PROVIDED TEXT:
^^^^^^^^
Sunday, November 30, 2014

David Nicholls’ Us, and the minefields of modern marriage



Relatively few male novelists write convincingly and thoughtfully about male-female relationships, and almost none of them do so from a distinctly male point of view. (And before you say, “What about Nicholas Sparks?” let me stop you: Nicholas Sparks may technically be a male author, but he writes from a distinctly female viewpoint, with a female audience in mind.)

The male authors who do write about relationships (and who do it well) are so few that we can virtually count them on one hand: There’s Jonathan Tropper, and there’s Nicholas Hornby, and well…the list grows pretty short after that.

And then there’s David Nicholls. Nicholls is British, first of all, and he seems to write semi-autobiographically. This means that American readers will struggle with some slightly unfamiliar locales and cultural references. The characters also talk like Brits, not like Americans.

Yet Nicholls manages to cross the transatlantic divide with the authenticity that he brings to male concerns about heterosexual romantic relationships. Any man who ever sought the company of an unattainable girl during his adolescence or early manhood can certainly see a bit of himself in the hapless Brian Jackson, the main protagonist of Starter for Ten. (This never happened to me, mind you; but it might have happened to you.)
^^^^^^^^
RECORDED INFORMATION:
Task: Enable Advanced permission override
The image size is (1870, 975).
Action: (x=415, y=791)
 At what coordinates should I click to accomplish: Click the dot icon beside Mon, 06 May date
^^^^^^^^
EXERCISE INSTRUCTIONS:
**a.** Does the review agree with each statement below? For each, answer yes or no and quote the exact words of the review that decide it.
(i) Nicholas Sparks writes from a distinctly female viewpoint.
(ii) David Nicholls is American.
(iii) Jonathan Tropper is named among the male authors who write about relationships well.
**b.** Can you copy the review's wording from "Relatively few male" up to and including "not like Americans."?

ANSWERS BY TASK:
**a.**
(i) Yes: "he writes from a distinctly female viewpoint, with a female audience in mind"
(ii) No: "Nicholls is British, first of all"
(iii) Yes: "There’s Jonathan Tropper"

**b.**
Relatively few male novelists write convincingly and thoughtfully about male-female relationships, and almost none of them do so from a distinctly male point of view. (And before you say, “What about Nicholas Sparks?” let me stop you: Nicholas Sparks may technically be a male author, but he writes from a distinctly female viewpoint, with a female audience in mind.)

The male authors who do write about relationships (and who do it well) are so few that we can virtually count them on one hand: There’s Jonathan Tropper, and there’s Nicholas Hornby, and well…the list grows pretty short after that.

And then there’s David Nicholls. Nicholls is British, first of all, and he seems to write semi-autobiographically. This means that American readers will struggle with some slightly unfamiliar locales and cultural references. The characters also talk like Brits, not like Americans.